Math, asked by deepika647, 1 year ago

Theorem 8.9: The line segment joining the mid-points of two sides of a triangle
is parallel to the third side and half of it.​

Answers

Answered by adi303q
34

Step-by-step explanation:

Given = A △ABC in which D and E are the mid-points of side AB and AC respectively. DE is joined .

To Prove : DE || BC and DE = 1 / 2 BC.

Const. : Produce the line segment DE to F , such that DE = EF. Join FC .

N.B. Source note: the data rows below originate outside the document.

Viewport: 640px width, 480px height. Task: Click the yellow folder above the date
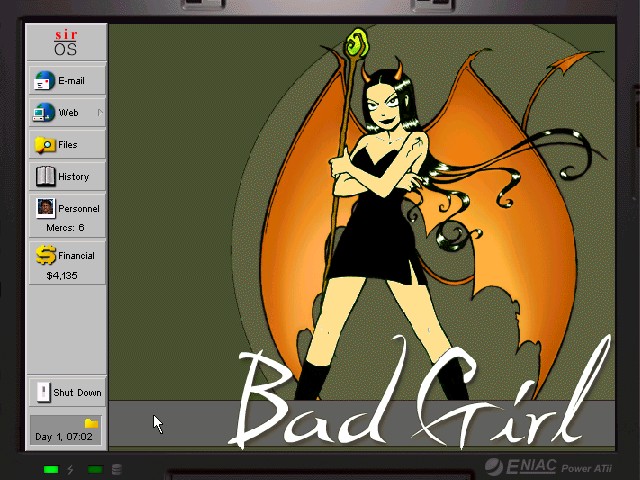coord(91,423)
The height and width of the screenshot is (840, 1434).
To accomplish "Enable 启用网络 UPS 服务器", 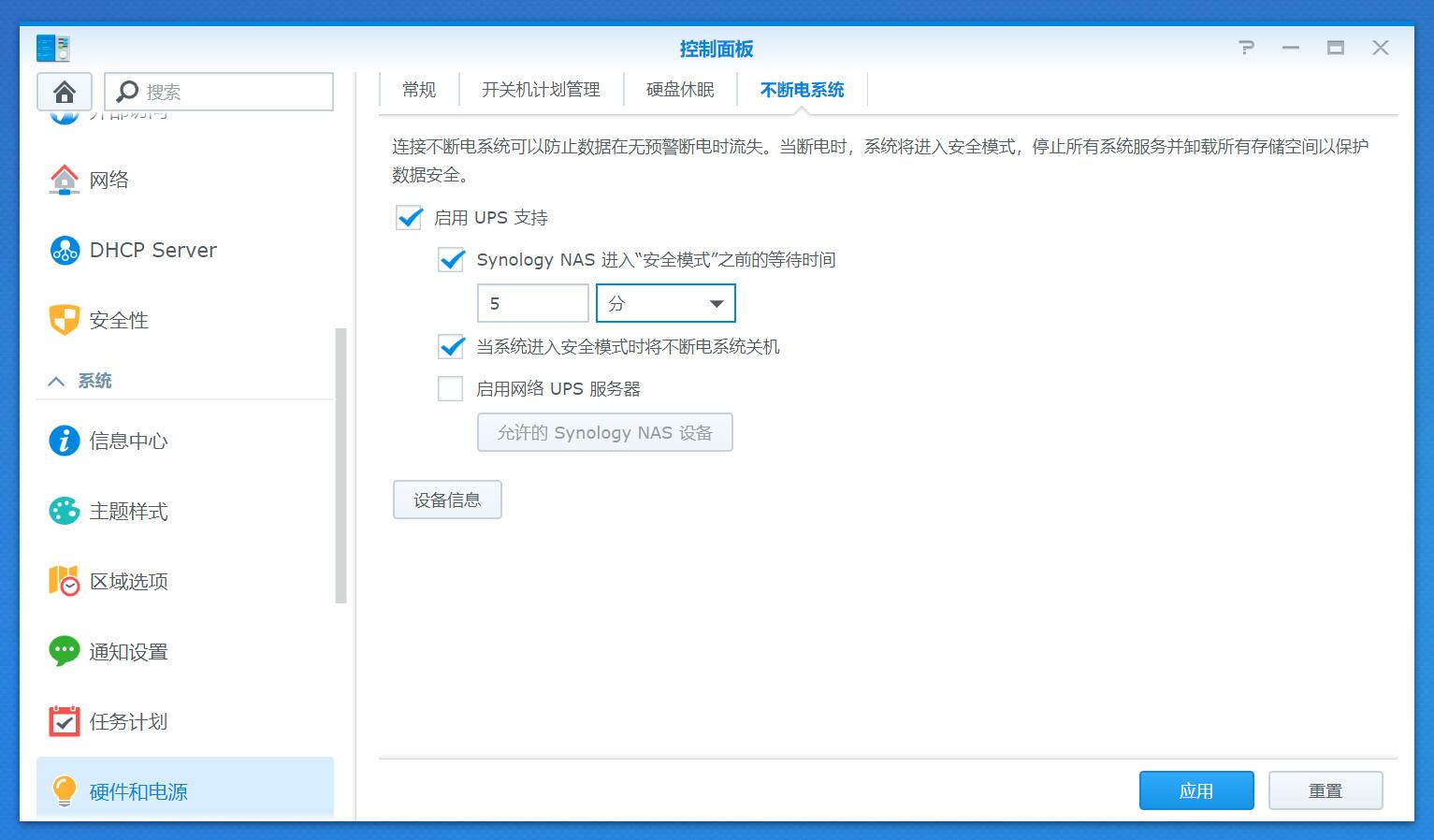I will (x=451, y=387).
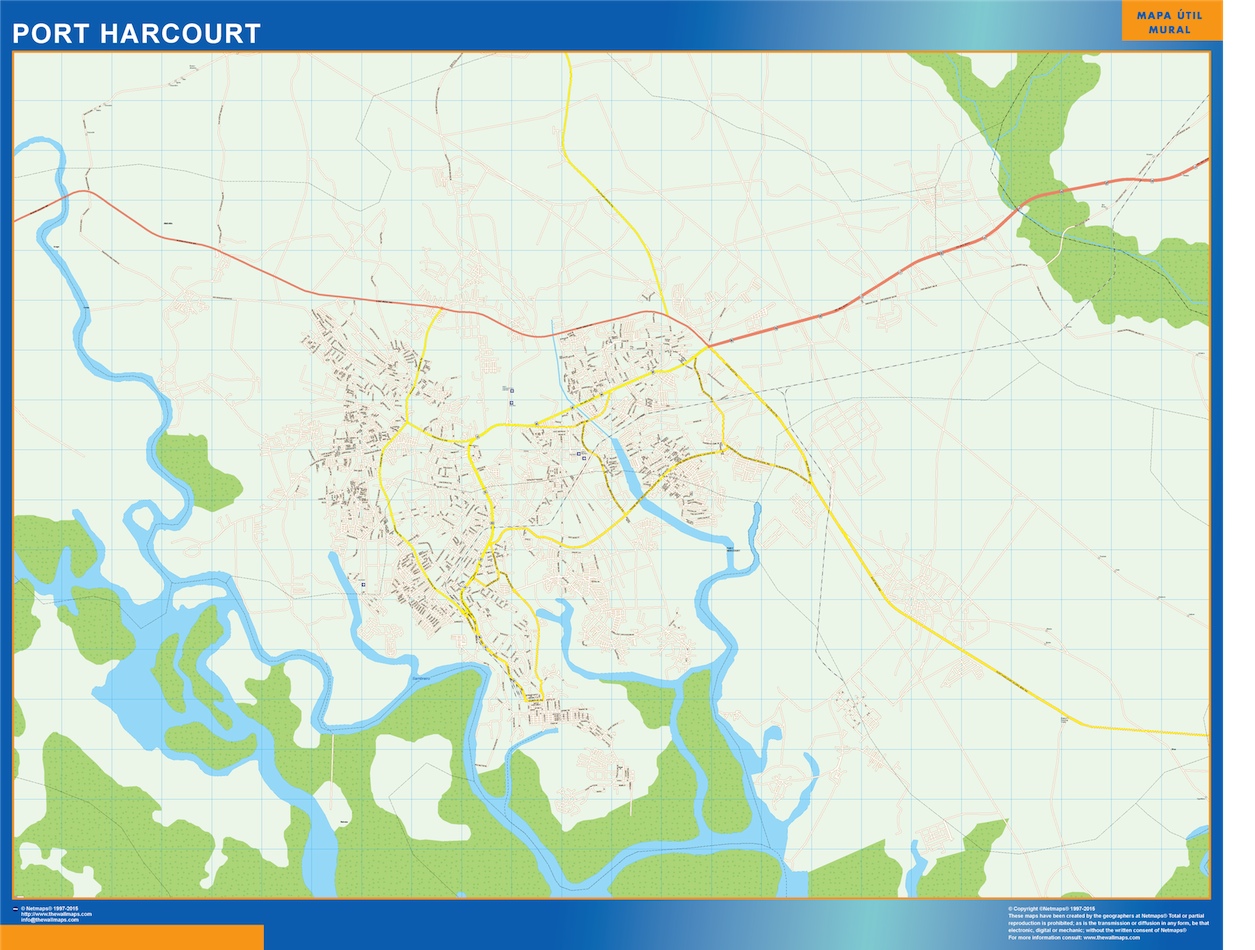Click the info@thewallmaps.com email address
The height and width of the screenshot is (950, 1255).
point(50,920)
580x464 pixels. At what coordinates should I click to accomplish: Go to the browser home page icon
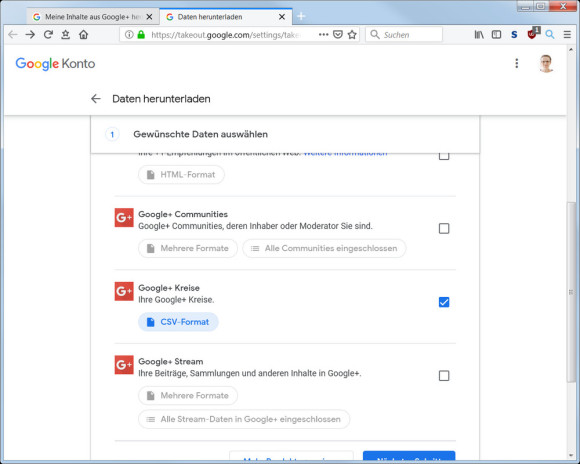84,34
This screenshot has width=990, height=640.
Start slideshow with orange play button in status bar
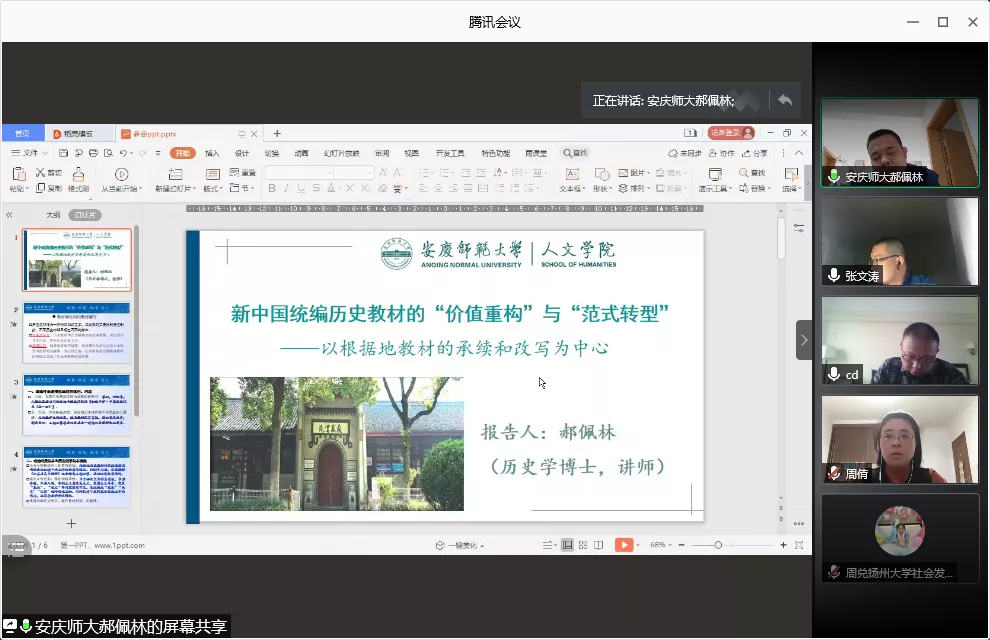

Proof : In △s AED and CEF, we have

AE = CE [∵E is the mid point of AC]

∠AED = ∠CEF[vert. opp.∠s]

and DE = EF [by construction]

∴ △AED ≅ △CEF [by SAS congruence axiom]

⇒ AD = CF ---(i)[c.p.c.t.]

and ∠ADE and ∠CEF ---(ii) [c.p.c.t.]

Now, D is the mid point of AB.

⇒ AD = DB ---(iii)

From (i) and (iii), CF = DB ---(iv)

Also, from (ii)

⇒ AD = || FC [if a pair of alt. int. ∠s are equal then lines are parallel]

⇒ DB || BC ---(v)

From (iv) and (v), we find that DBCF is a quadrilateral such that one pair of opposite sides are equal and parallel.

∴ DBCF is a ||gm

⇒ DF || BC and DF = BC [∵opp side of ||gm are equal and parallel]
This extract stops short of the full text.